La voz poética es profética pero no religiosa, testimonial pero no panfletaria, combativa pero no histérica, que es un equilibrio difícil de mantener cuando escribes sobre injusticia flagrante sin caer en el sermón o en el grito. Argelina maneja el registro bíblico sin caer en pastiche, usa expresiones como «Ahora pues, alza tu voz» o «Si pesasen mi queja y mi tormento» que podrían sonar ridículas en boca de otro pero aquí funcionan porque todo el libro está construido sobre esa tensión entre el mito antiguo y la realidad contemporánea, entre Job sentado en cenizas en la tierra de Uz y Job sentado en escombros en Gaza, que al final son la misma ceniza y los mismos escombros porque el sufrimiento del inocente no ha cambiado nada en tres mil años, solo hemos perfeccionado las armas y los eufemismos. Cuando el autor escribe «¿Tienes tú ojos de carne?» preguntándole a Dios si puede ver el sufrimiento humano con vulnerabilidad humana, está haciendo teología política de la buena, de esa que cuestiona el orden establecido desde las propias categorías del poder, que es la única forma efectiva de cuestionarlo.
Les diré una cosa más antes de terminar: este libro va a molestar a mucha gente, y eso es buena señal. Va a molestar a quienes creen que la poesía debe hablar de pajaritos y atardeceres, va a molestar a quienes piensan que criticar a Israel es antisemitismo, va a molestar a quienes prefieren que Gaza sea esa cosa lejana que sale de vez en cuando en las noticias entre el fútbol y el tiempo, y va a molestar especialmente a esos poetas acomodados que llevan treinta años escribiendo sobre su ombligo mientras el mundo se desmorona. Bien por Argelina. Necesitamos más libros molestos y menos libros amables, más poetas con arrestos y menos poetastros con carreras académicas que defender. «Job en Gaza» no es un libro perfecto, tiene sus caídas de ritmo y sus momentos de didactismo excesivo, pero es un libro valiente, y en estos tiempos de cobardía generalizada eso ya es suficiente.

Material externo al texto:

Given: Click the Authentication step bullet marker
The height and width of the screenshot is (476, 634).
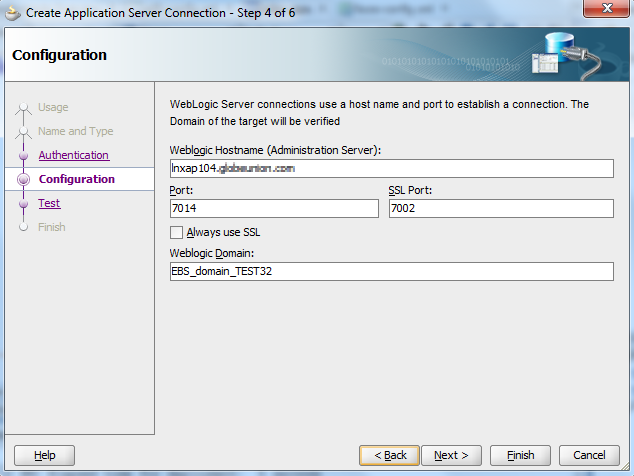Looking at the screenshot, I should click(23, 156).
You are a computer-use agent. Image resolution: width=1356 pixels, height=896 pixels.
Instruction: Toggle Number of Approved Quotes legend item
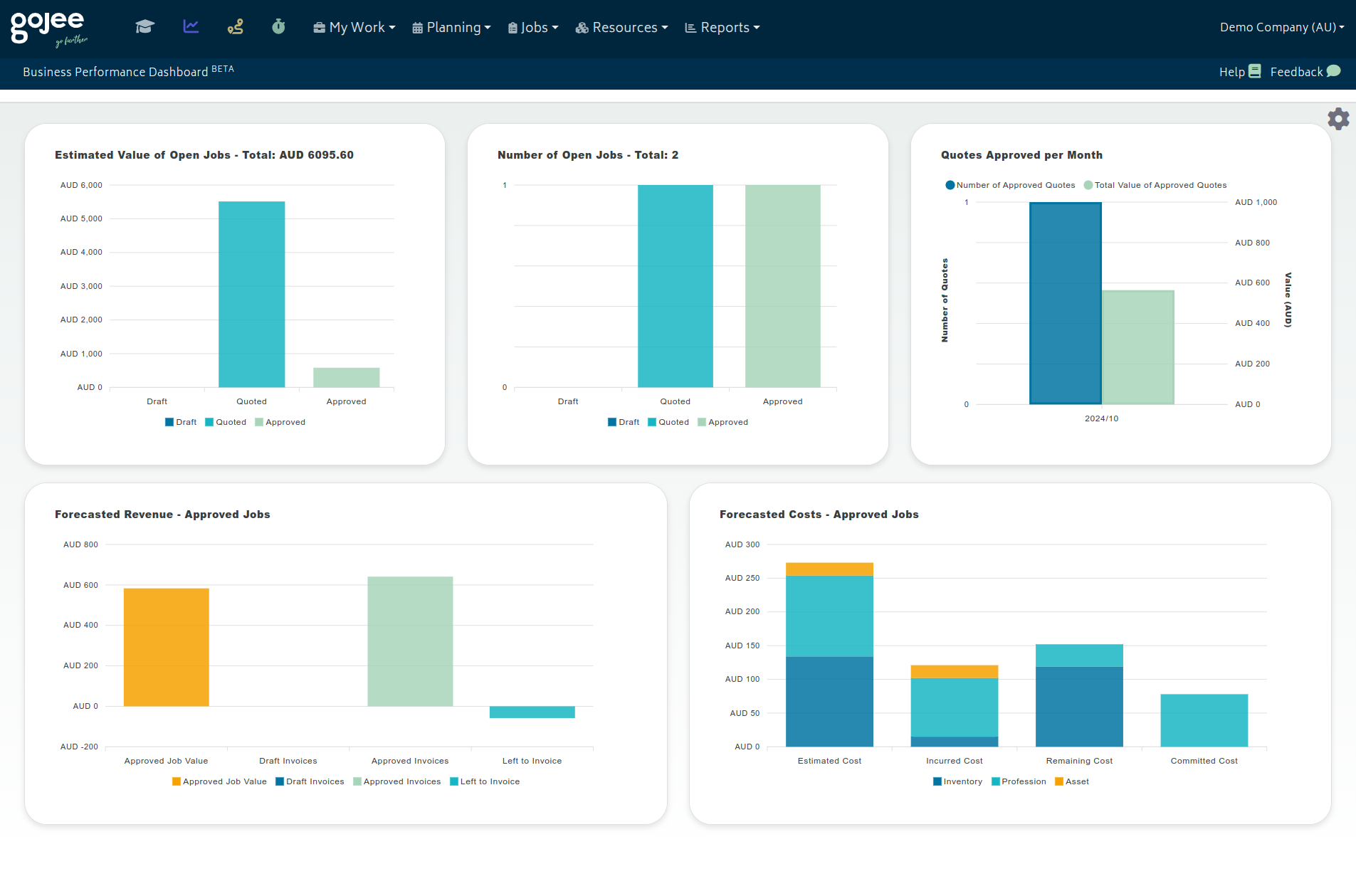1010,185
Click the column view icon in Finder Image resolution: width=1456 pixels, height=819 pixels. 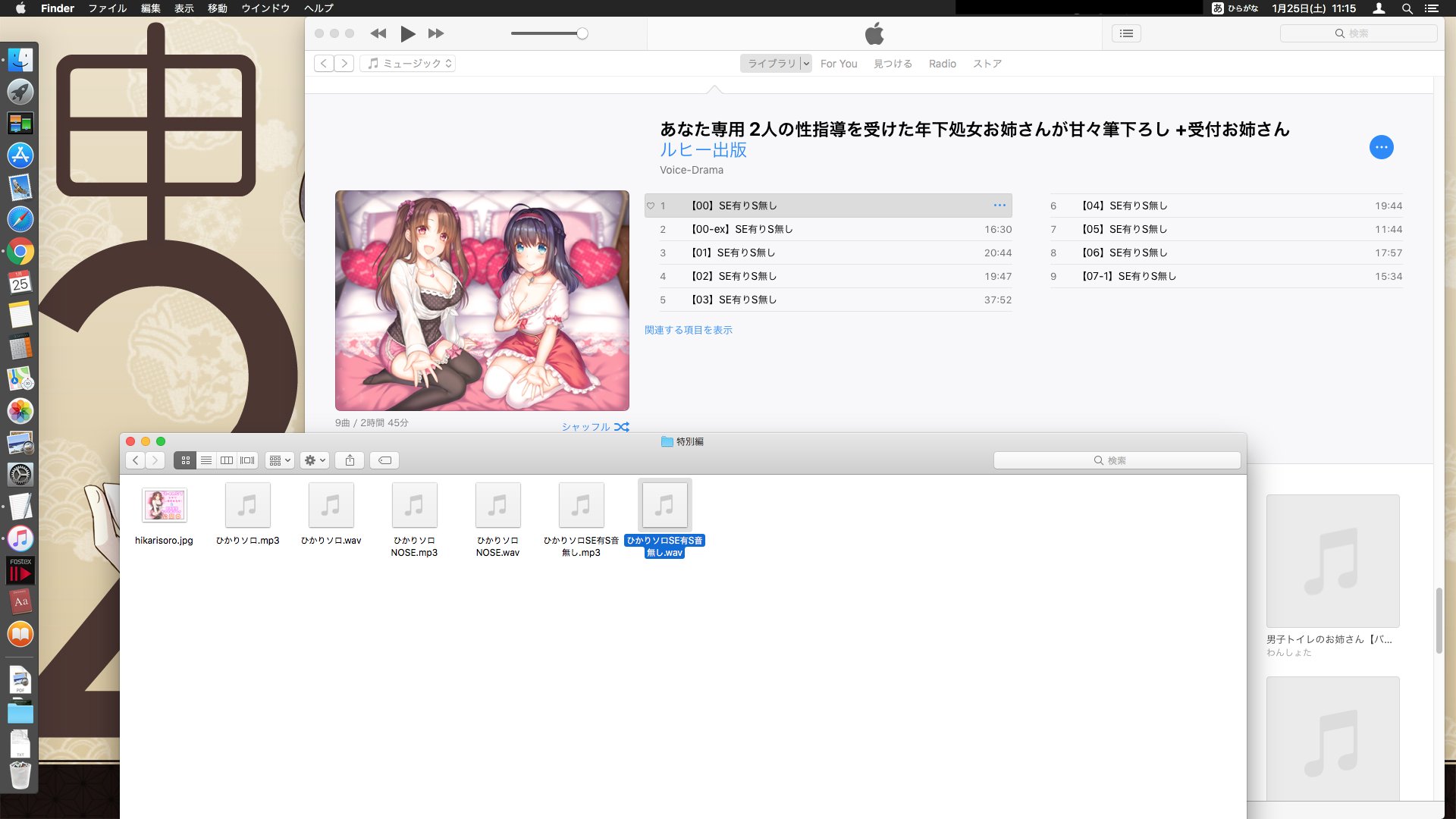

Si la poesía no sirve para sacudir conciencias entonces que alguien me explique para qué carajo sirve, porque adornar paredes y quedar bien en presentaciones de libros con cava barato me parece poco.
Así que ahí lo tienen, señoras y señores: «Job en Gaza», de Juan Argelina, publicado por Editorial Poesía eres tú, que al menos tuvo el coraje de publicarlo cuando otros sellos probablemente habrían salido corriendo al ver el tema. Léanlo si tienen el estómago preparado, y si no lo tienen léanlo de todas formas porque los libros incómodos son los que más nos hacen falta, aunque nos cueste admitirlo. Y si después de leerlo siguen pensando que la poesía debe hablar solo de cosas bonitas, pues nada, sigan con sus haikus sobre cerezos en flor, que para gustos se hicieron colores. Pero no digan que no se lo advertí.